Que, de un solo golpe, con un edicto imperial, Donald Trump designe a Morena como una organización criminal y a sus 12 millones de militantes como terroristas, es el sueño que, en el colmo del paroxismo, tienen la oposición conservadora en México y las y los líderes de opinión que, en el viejo régimen corrupto y como decía Ryszard Kapuściński, eran los “dueños del oído”.
Lo cierto es que, ni unos ni otros, aceptaron en realidad los resultados de las elecciones libres, limpias y auténticas —como lo establece la Constitución— del 2018 y el 2024 y lo cierto también es que saben que en las urnas y limpiamente no volverán a ganar jamás.
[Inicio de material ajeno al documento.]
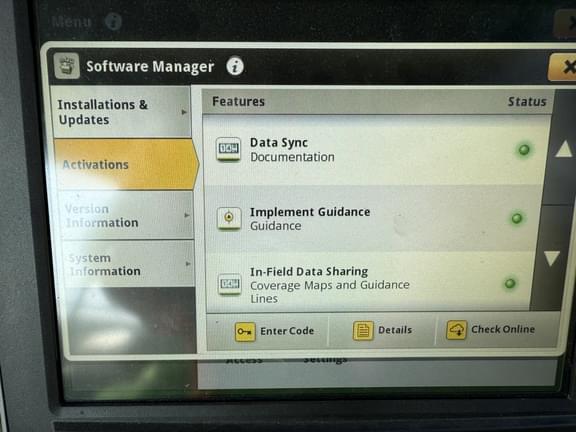Image resolution: width=576 pixels, height=432 pixels.
Task: Open the Version Information tab
Action: 126,216
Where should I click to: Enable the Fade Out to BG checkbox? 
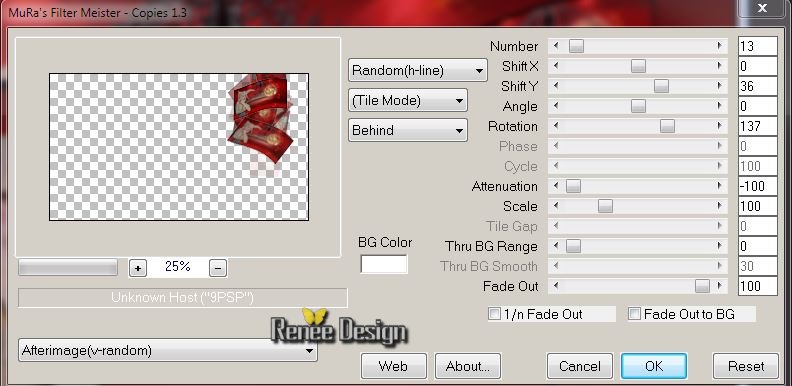pos(634,314)
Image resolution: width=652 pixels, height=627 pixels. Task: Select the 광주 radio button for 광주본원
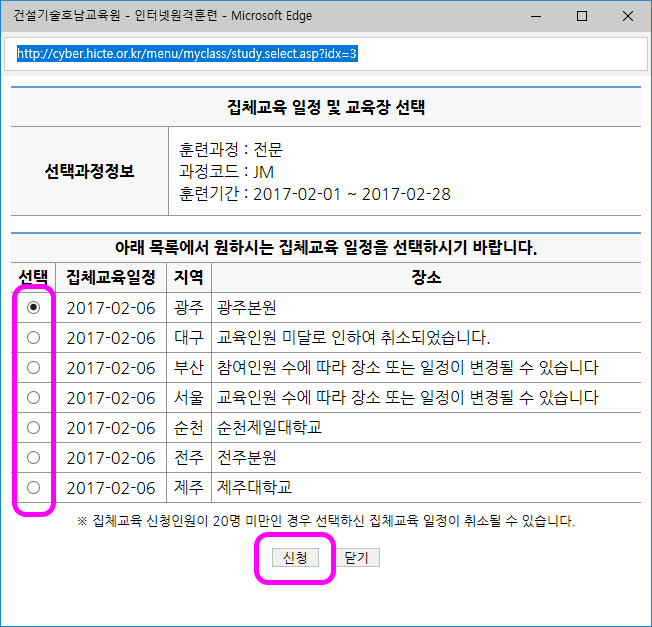coord(33,308)
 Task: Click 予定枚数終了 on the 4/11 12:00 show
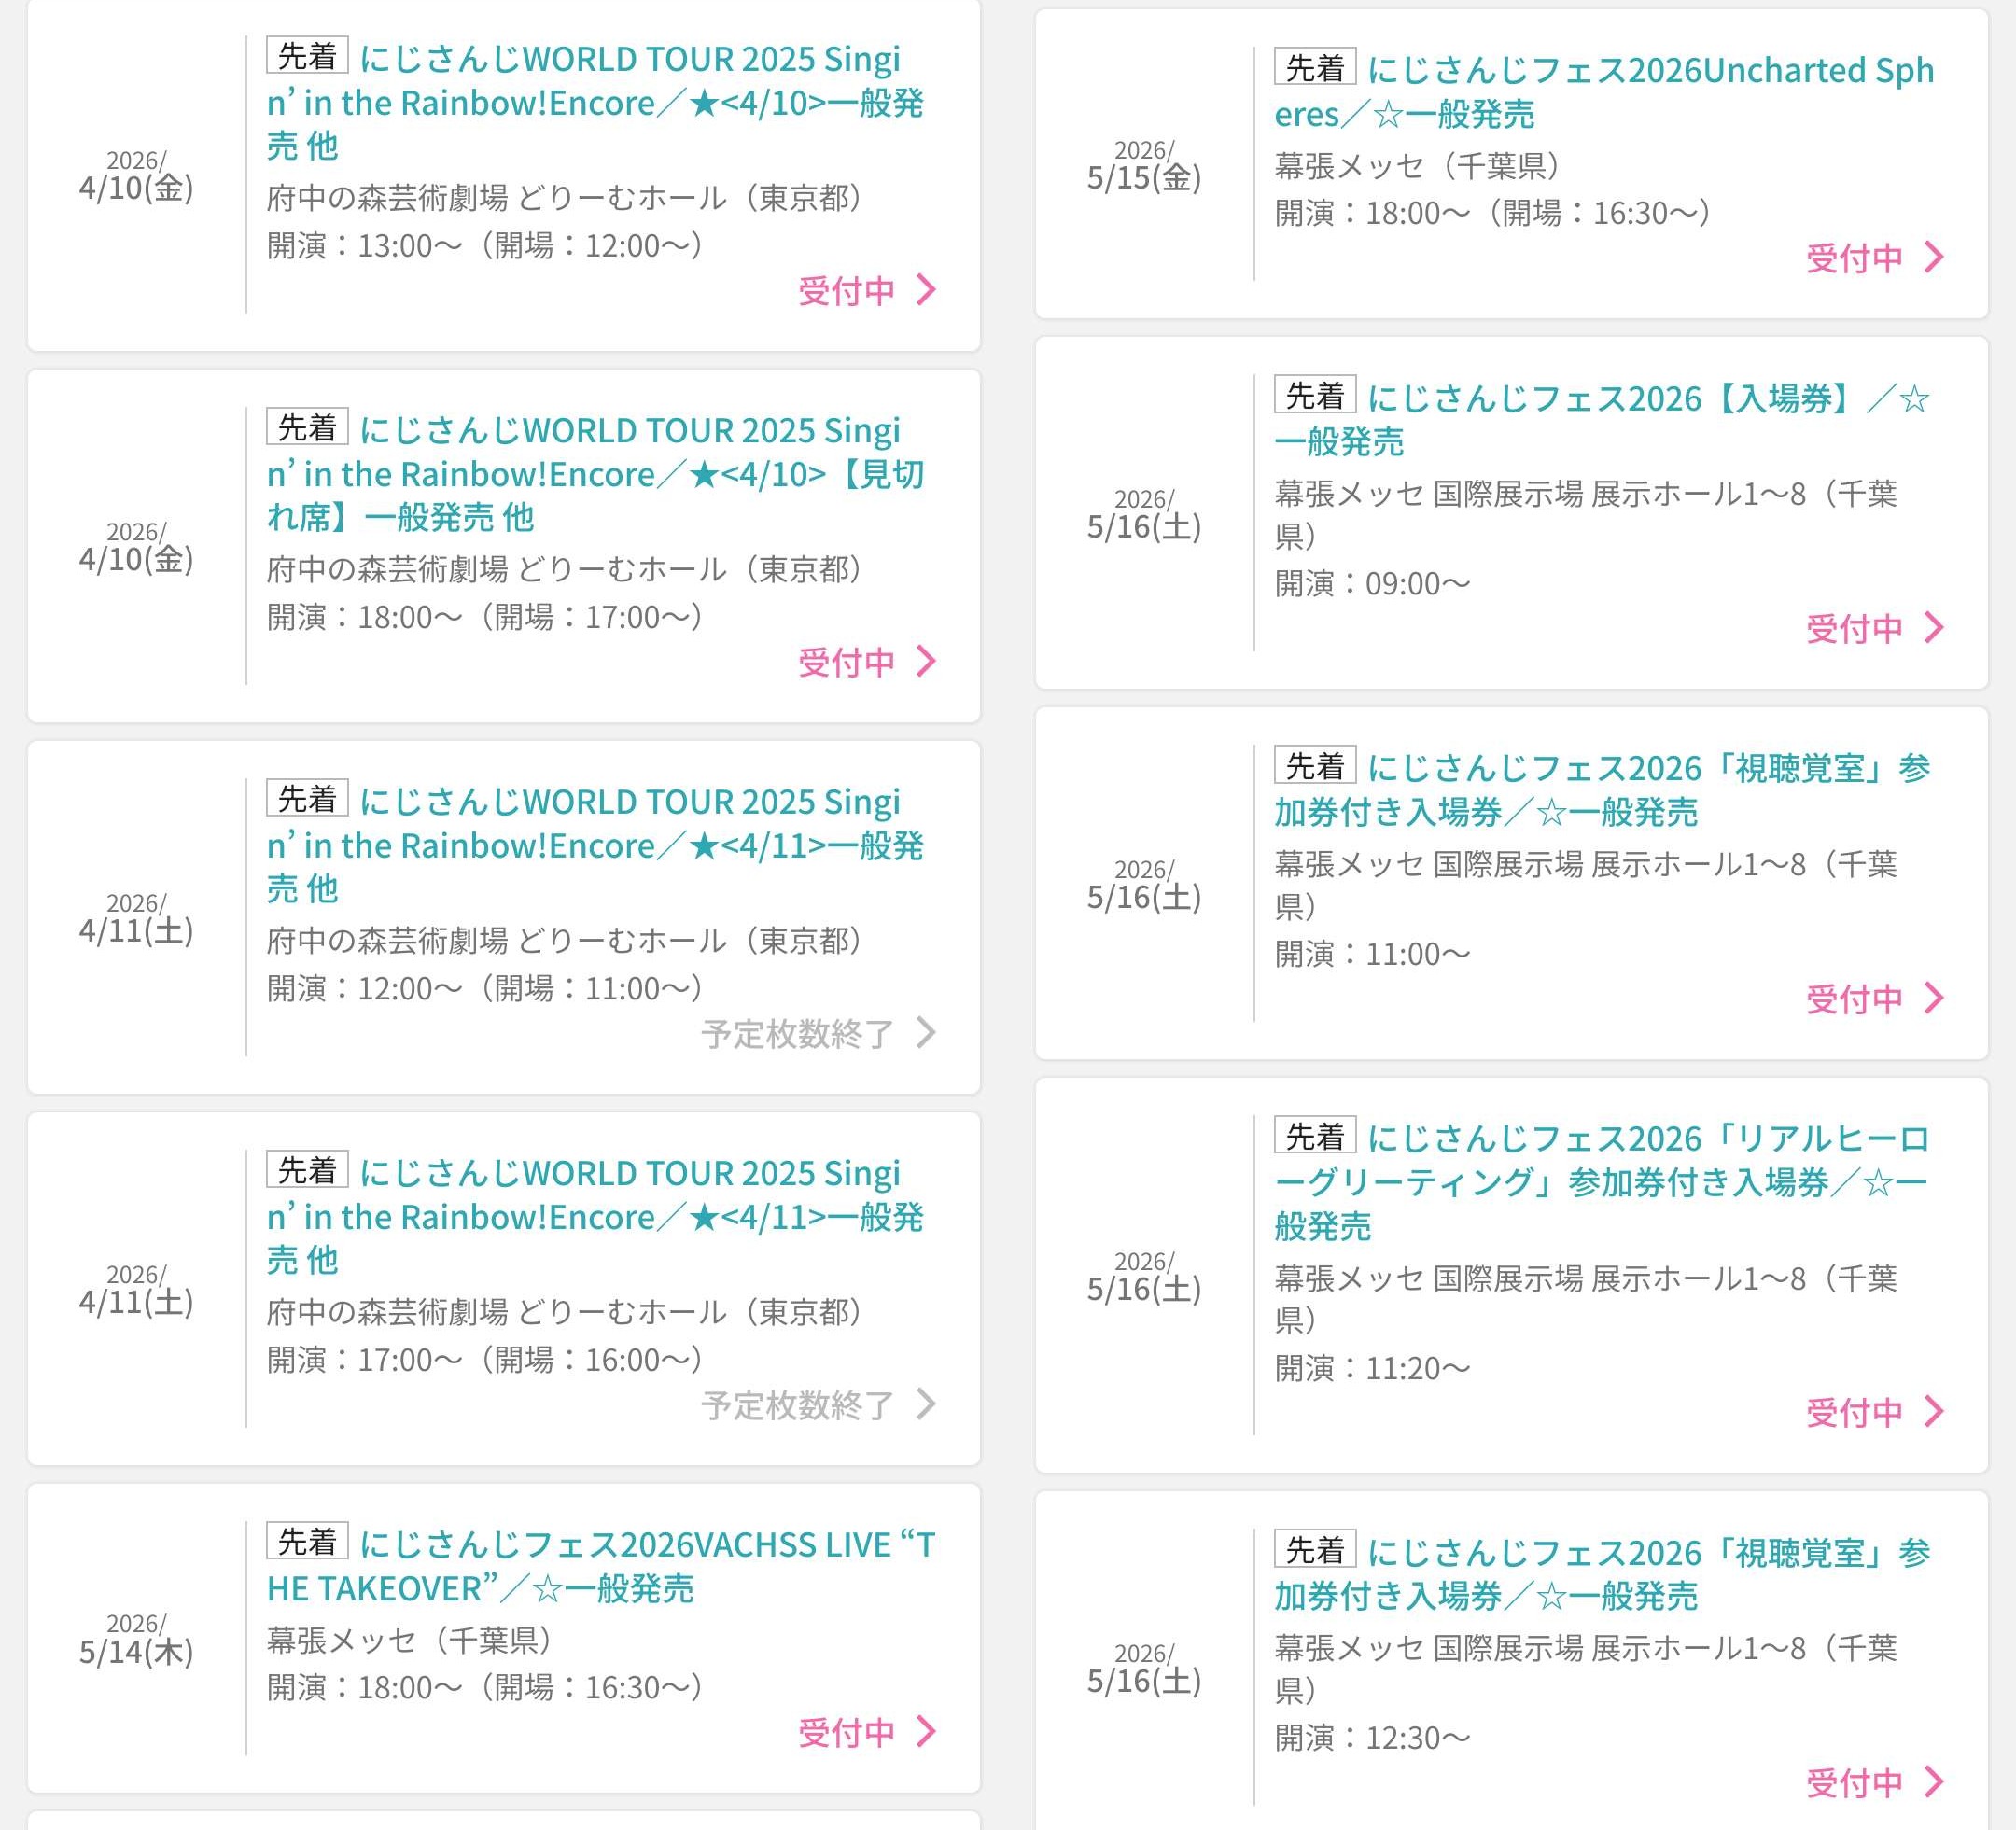coord(797,1034)
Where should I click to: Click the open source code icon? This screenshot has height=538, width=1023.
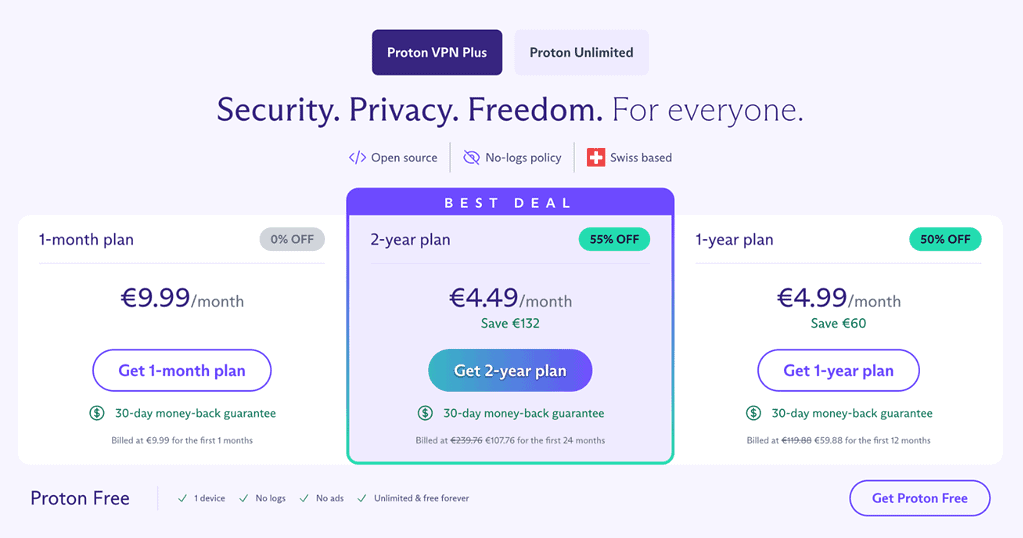357,157
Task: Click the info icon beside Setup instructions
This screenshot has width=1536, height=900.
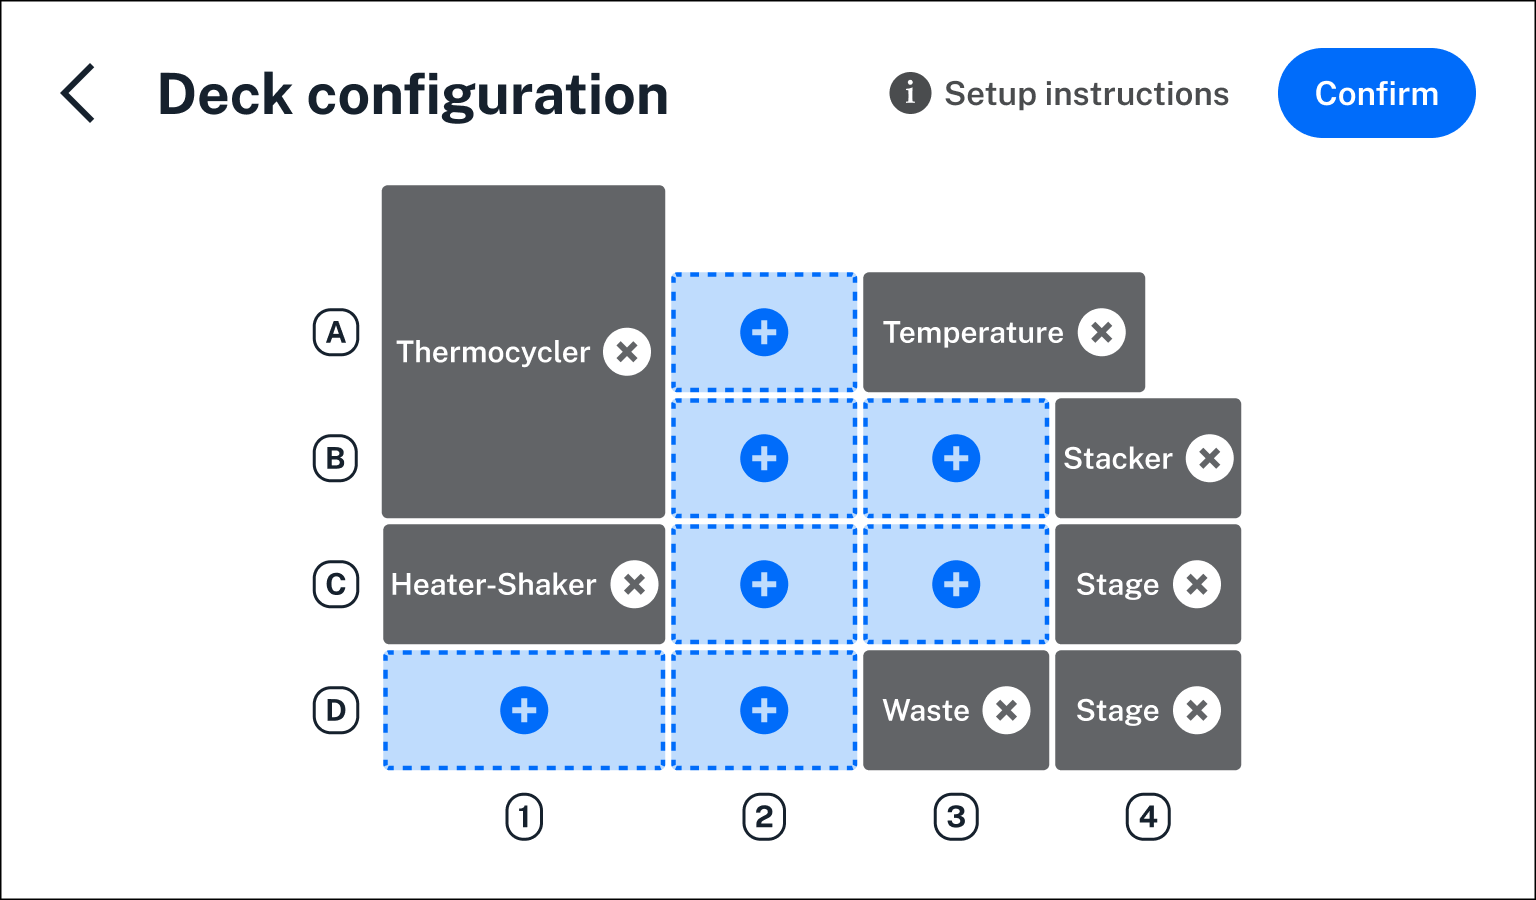Action: pyautogui.click(x=910, y=94)
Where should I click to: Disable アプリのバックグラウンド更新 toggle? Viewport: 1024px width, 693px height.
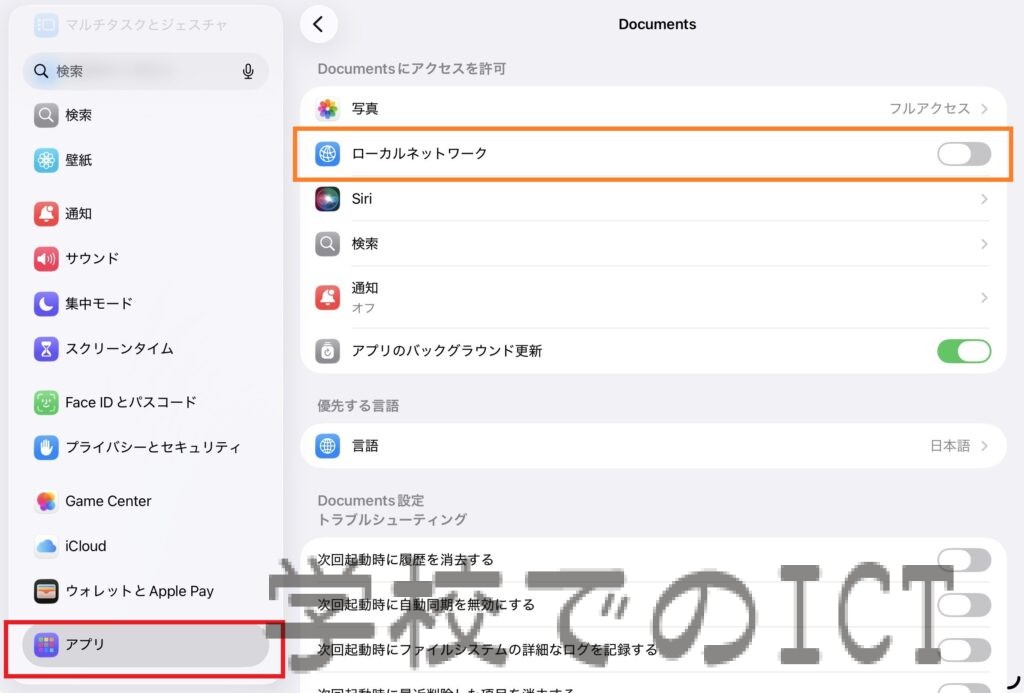tap(963, 351)
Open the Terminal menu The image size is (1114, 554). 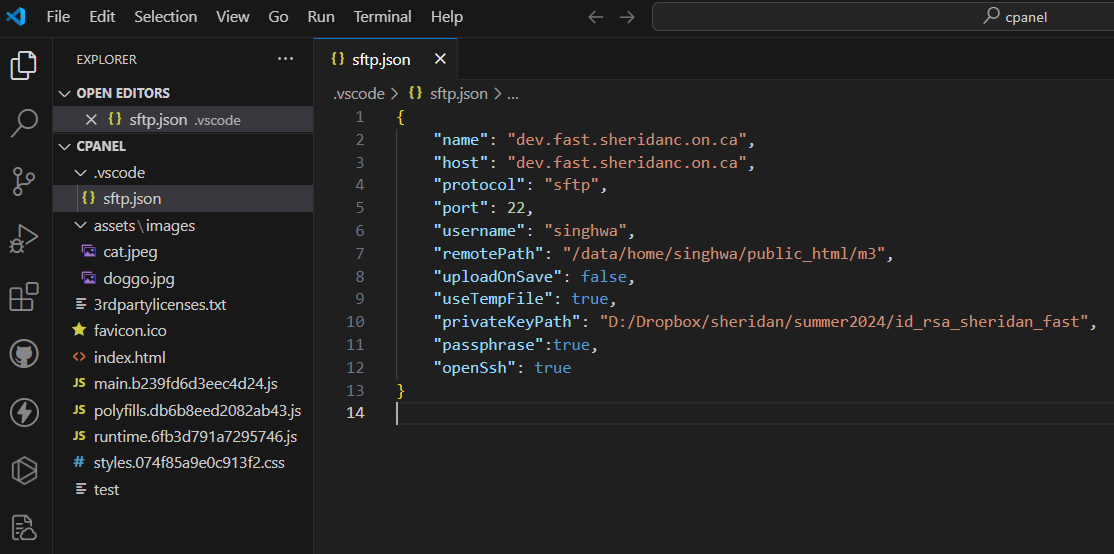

Contra el mandato popular, es decir contra la democracia en México, se alzaron desde los inicios del gobierno de Andrés Manuel López Obrador. Seis años se empeñaron en una masiva, constante y feroz ofensiva de propaganda negra para tratar de descarrilar al gobierno y frenar la transformación que tenía, sin embargo, poca resonancia fuera de nuestro país.
Esto cambió en 2024 con el regreso de Trump a la Casa Blanca. La oligarquía, la oposición conservadora, la mayoría de los medios de comunicación y en ellos muchos de los líderes de opinión más influyentes de México pasaron a recibir órdenes y a ser parte, consciente o inconscientemente, pero parte al fin, de la compleja maquinaria de dominación hemisférica de una potencia menguante.
El narcoterrorismo, una impostura que vino a sustituir al anticomunismo, al fundamentalismo islámico y al terrorismo a secas, amalgamó a las derechas de ambos lados de la frontera —que ni allá ni acá tienen futuro en las urnas— en una cruzada criminal y suicida contra la democracia y la soberanía nacional de México.
A ellos les une el fanatismo y la intolerancia, su lógica es la de la confrontación, la guerra, el exterminio de quienes piensan, se ven, hablan distinto y a quienes consideran culpables de haberles quitado sus privilegios.
Nuestra fortaleza, y lo ha dicho Claudia Sheinbaum Pardo, no son las armas sino los principios y la decisión de construir, pacíficamente, con democracia y en libertad, una sociedad que ponga siempre y “por el bien de todos primero a los pobres”.